Let’s speak about Bayes : its theorem, Bayes classifiers and Bayes inference.

Bayes theorem

The conditional probabilities P( B | A ) and P( A | B ) verify :

\[P( A \cap B ) = P( A | B ) P(B) = P( B | A ) P(A)\]

meaning that the probability to see A and B, is the probability to see B, and then the probability to A given we have already seen B. Or inversely, seeing A, then B given A.

This leads to the Bayes theorem that gives the relation between P( B | A ) and P( A | B ) :

\[P( A | B ) = \frac{ P( B | A ) P( A ) }{ P( B )}\]

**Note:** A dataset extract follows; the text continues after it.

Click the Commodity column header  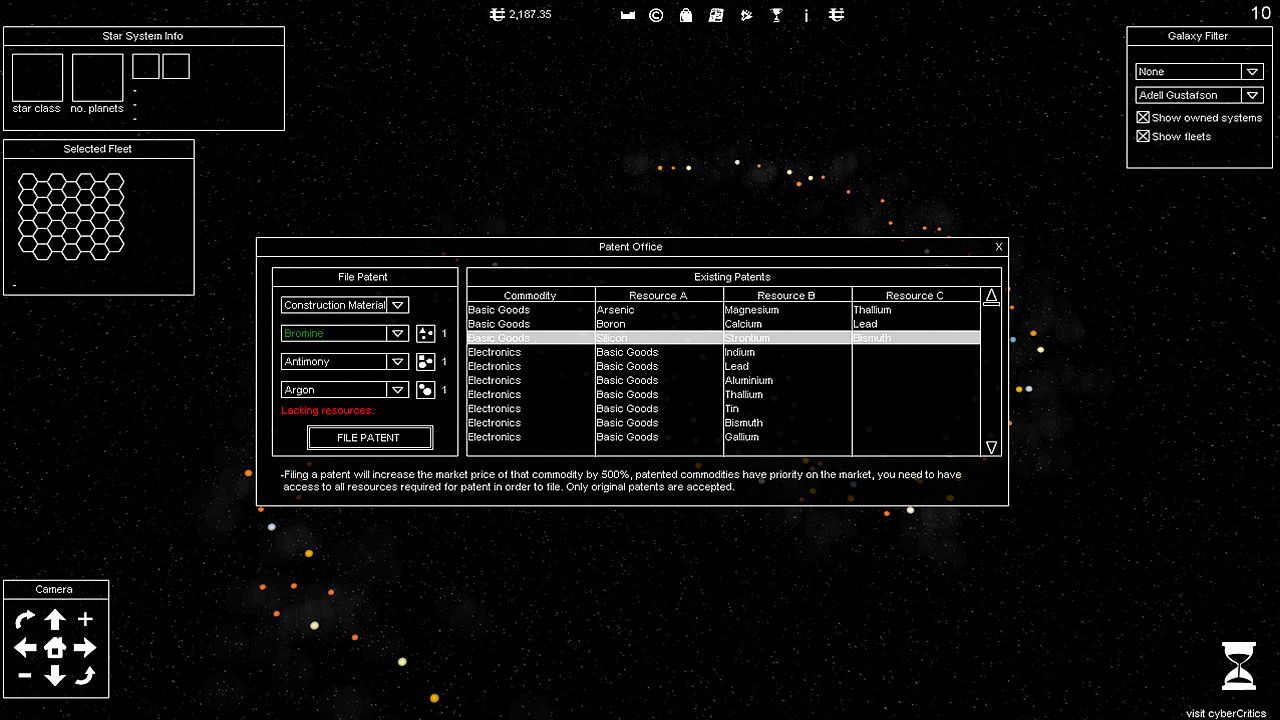[x=530, y=295]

Let’s see what it means in practice.

Bayes updating and inference

Let’s say y is the class we want to know the distribution, and we make an observation x. Then :

\[f(y) = p( y | x ) = \frac{ P( x | y ) P( y ) }{ P( x )}\]

which is rewritten :

\[\text{posterior} = \frac{ \text{likelihood} \times \text{prior} }{ \text{evidence }}\]

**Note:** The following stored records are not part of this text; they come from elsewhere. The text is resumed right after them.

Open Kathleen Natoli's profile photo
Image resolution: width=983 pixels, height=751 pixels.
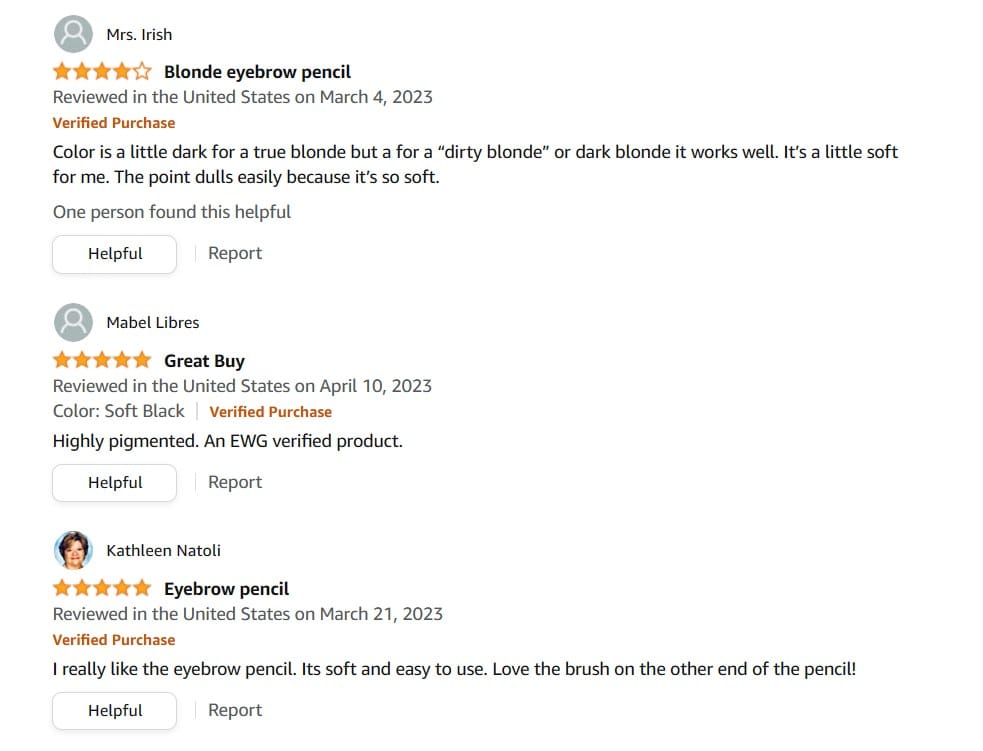click(72, 550)
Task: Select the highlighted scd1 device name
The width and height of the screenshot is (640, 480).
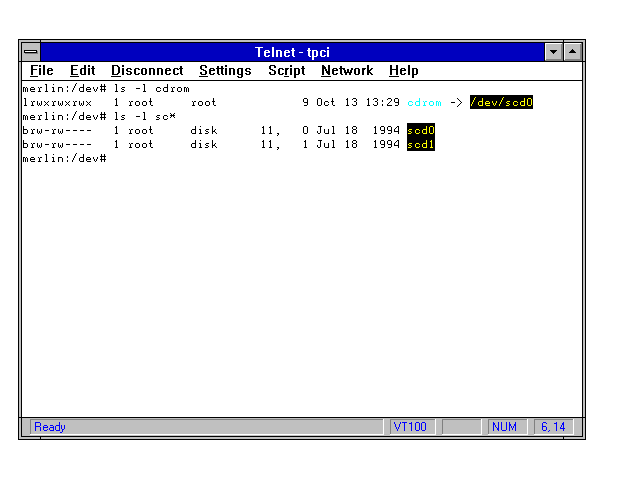Action: (x=421, y=144)
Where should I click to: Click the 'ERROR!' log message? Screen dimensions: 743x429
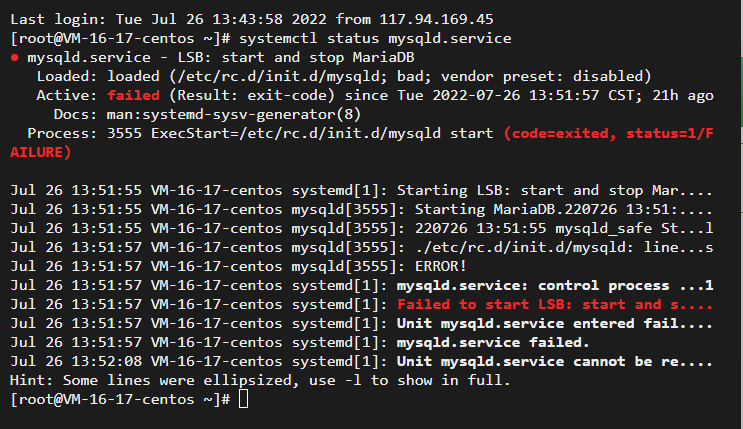(x=441, y=266)
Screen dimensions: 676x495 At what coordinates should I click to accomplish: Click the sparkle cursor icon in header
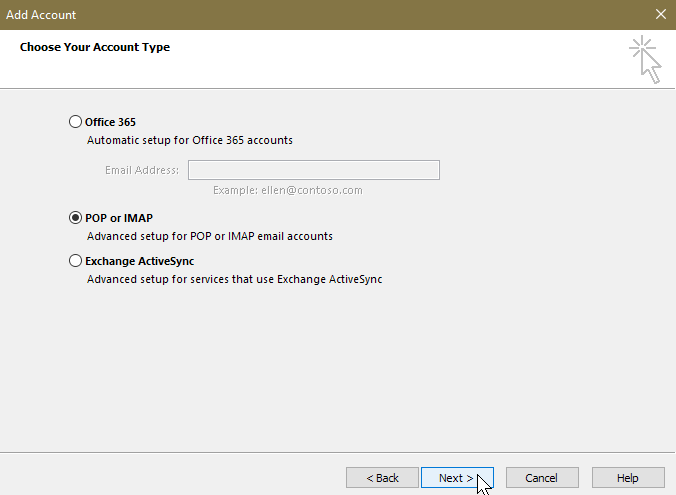[x=645, y=59]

The prior is the probability of the class when we do not observe x. It is the distribution of classes.

Bayes theorem tells us that once we made the observation x, the probability of the class (the posterior) has evolved and gives us an update rule.

Naive bayes classifier

To build a classifier out of the probability, we suppose the x is represented by n features \(x = (x_1, ... , x_n)\), independant conditionaly to the class:

\[P(x | y ) = \prod_i p(x_i|y)\]

then

\[f(y) \propto p(y) \prod_i p(x_i | y)\]

because \(p(x)\) is a constant if features are known.

The naïve Bayes classifier consists in using the maximum a posteriory rule :

\[ŷ = \text{argmax}_y p(y) \prod_i p(x_i | y)\]

The class prior might be easy to estimate from the training set :

\[p(y_c) = \frac{ \text{number of examples of the class c} }{ \text{size of the set} }\]

To estimate the distribution of features for each class, assumptions are made with models.

Under a uniform prior

Also, we see that under a uniform prior,

\[f(y) \propto \prod_i p(x_i | y)\]

and maximising the posterior is equivalent to maximising the likelihood.

That’s it!